Кстати, у нас в тридцатые годы очень хорошо понимали, что ради хлеба и даже ради почета человек не способен на великое свершение, а вот ради рекорда — запросто. Бессмысленность стахановских, виноградовских и иных рекордов многократно описана в перестроечной прессе, а в «Первых на луне» Гоноровского и Ямалеева рекордсмен-стахановец в порыве трудового энтузиазма разносит весь цех. Тогдашние «Известия» как раз и читаются как первая книга рекордов, хотя экономическая нецелесообразность этой гонки за рекордами подробно рассмотрена у Катаева во «Времени, вперед». Но людям этого не объяснишь. Они работают не ради целесообразности, а ради того, чтобы первыми в мире замесить больше всех бетона. Этого не сделаешь ради того, чтобы запугать Америку или прокормить ораву отпрысков — тут нужен сверхличный мотив, своего рода рапорт Богу: вот, Господи, какие штуки мы можем!

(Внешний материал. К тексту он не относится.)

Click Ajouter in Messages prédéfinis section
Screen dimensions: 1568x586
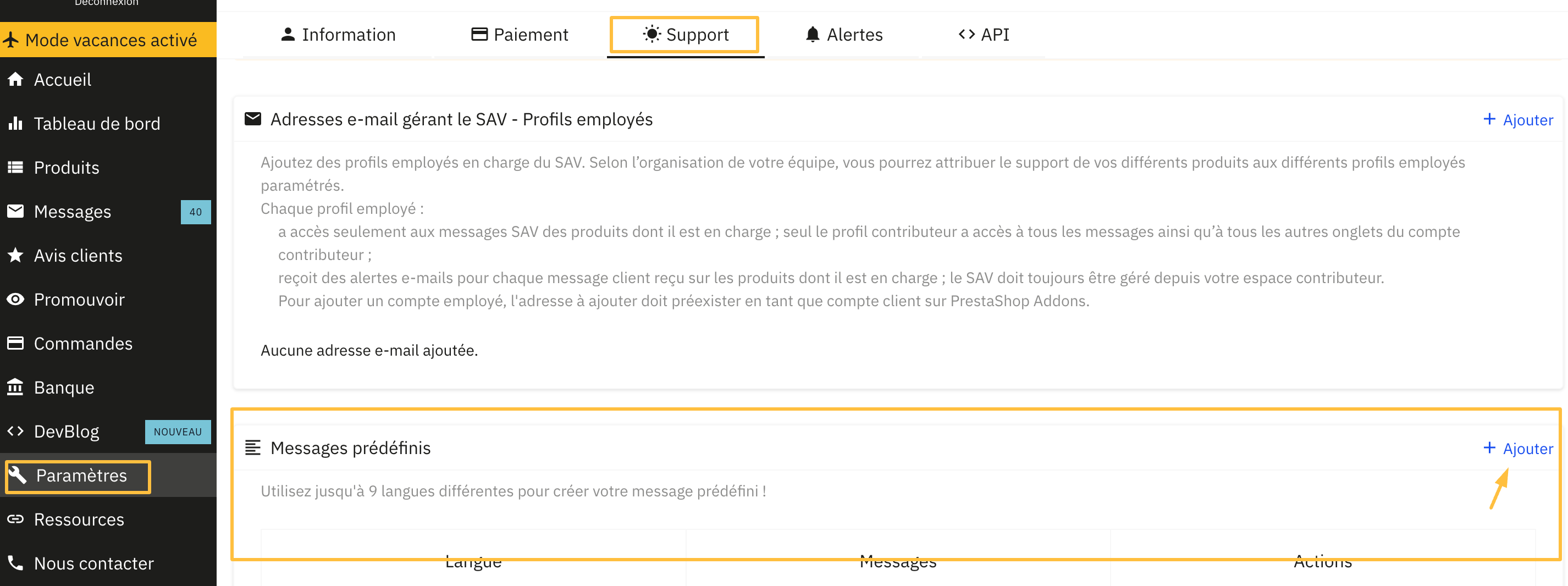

И в этом же благородном ряду — англичанин, расстегнувший и застегнувший обратно за минуту 16 лифчиков на шестнадцати доброволицах, а также американец, надевший за ту же минуту 18 трусов. Перед Богом равны — и равнопочтенны — все рекордсмены, от изготовителя Британской энциклопедии на рисовом зерне (которую все равно может прочесть только другое рисовое зерно) до стремительного поглотителя через соломинку литровой бутылки кетчупа.
А если вам чего-нибудь хочется, то лучший рецепт для достижения цели — не хотеть. Делать впроброс, в свободное время, ради книги рекордов. Если бы в России помнили об этом принципе и следовали ему так, как на самом деле умеют, — никакой другой сверхдержавы во Вселенной давно бы не было.

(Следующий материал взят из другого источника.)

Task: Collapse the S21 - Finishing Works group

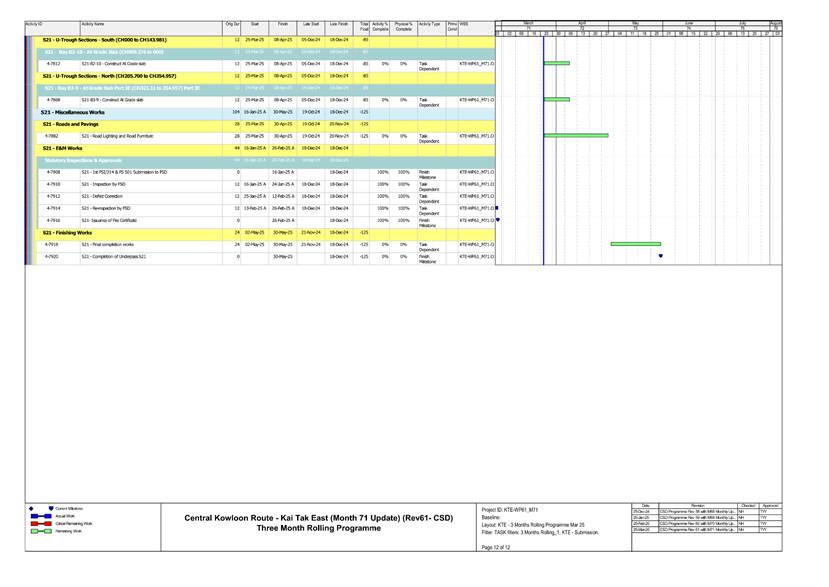Action: [70, 232]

13 ноября. Родился Роберт Льюис Стивенсон (1850)
Странный тандем мистера Стивенсона
Роберт Льюис Стивенсон написал много выдающихся сочинений в разных жанрах и успел посетовать на то, что все его прочие книги затмил дебютный роман «Остров сокровищ», в самом деле замечательный; вот думаю, обиделся бы он или обрадовался, случись ему узнать, что самой знаменитой его книгой в XX веке стала крошечная повесть «Странная история доктора Джекила и мистера Хайда». Три десятка экранизаций и сценических версий, бесчисленные толкования, мечта лучших актеров и иллюстраторов, в некотором смысле символ всей английской неоготики — самая страшная повесть викторианской Британии, оказавшаяся во многих отношениях пророческой. Современники ничего не поняли — им куда больше нравились стивенсоновские романы или приключения принца Флоризеля.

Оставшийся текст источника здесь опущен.